*TASK INSTRUCTIONS*:
Could you reproduce everything from the start of the data down to the line containing "pyautogui.click(x=329, y=407)", both ends included, offsetting every coordinate in the answers by 86 and leaving all other text unchanged?

+---+

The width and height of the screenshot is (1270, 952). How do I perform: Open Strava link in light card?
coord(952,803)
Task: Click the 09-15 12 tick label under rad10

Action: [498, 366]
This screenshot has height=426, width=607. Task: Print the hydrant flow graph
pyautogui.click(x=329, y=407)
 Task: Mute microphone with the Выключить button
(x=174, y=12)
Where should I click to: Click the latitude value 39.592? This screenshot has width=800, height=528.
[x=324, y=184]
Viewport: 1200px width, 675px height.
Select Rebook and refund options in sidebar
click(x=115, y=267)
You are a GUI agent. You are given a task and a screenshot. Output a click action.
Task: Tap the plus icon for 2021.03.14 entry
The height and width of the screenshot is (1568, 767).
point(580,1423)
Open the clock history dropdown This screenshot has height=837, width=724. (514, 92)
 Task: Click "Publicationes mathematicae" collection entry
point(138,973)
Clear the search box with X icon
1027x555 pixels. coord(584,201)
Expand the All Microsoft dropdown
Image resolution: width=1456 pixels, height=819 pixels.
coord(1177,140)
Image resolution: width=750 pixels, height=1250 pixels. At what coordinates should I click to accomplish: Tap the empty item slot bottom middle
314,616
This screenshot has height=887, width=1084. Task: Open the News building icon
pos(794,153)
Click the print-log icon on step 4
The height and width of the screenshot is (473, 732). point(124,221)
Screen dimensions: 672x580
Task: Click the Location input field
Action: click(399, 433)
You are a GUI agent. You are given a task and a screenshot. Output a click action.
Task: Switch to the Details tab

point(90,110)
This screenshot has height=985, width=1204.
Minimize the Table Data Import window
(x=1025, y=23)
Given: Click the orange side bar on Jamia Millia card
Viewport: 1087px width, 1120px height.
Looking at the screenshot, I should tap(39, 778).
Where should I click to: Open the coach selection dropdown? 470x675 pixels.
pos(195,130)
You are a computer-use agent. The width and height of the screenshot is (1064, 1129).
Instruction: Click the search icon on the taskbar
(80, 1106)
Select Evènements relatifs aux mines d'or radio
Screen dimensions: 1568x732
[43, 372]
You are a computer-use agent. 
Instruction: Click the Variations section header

+---+

*EXERCISE SOLUTION*:
The width and height of the screenshot is (1270, 952). How do I perform: Open Strava link in light card?
coord(1038,889)
Task: Click the 09-15 12 tick label under rad10

Action: [584, 452]
This screenshot has height=426, width=607. Task: Print the hydrant flow graph
pyautogui.click(x=415, y=493)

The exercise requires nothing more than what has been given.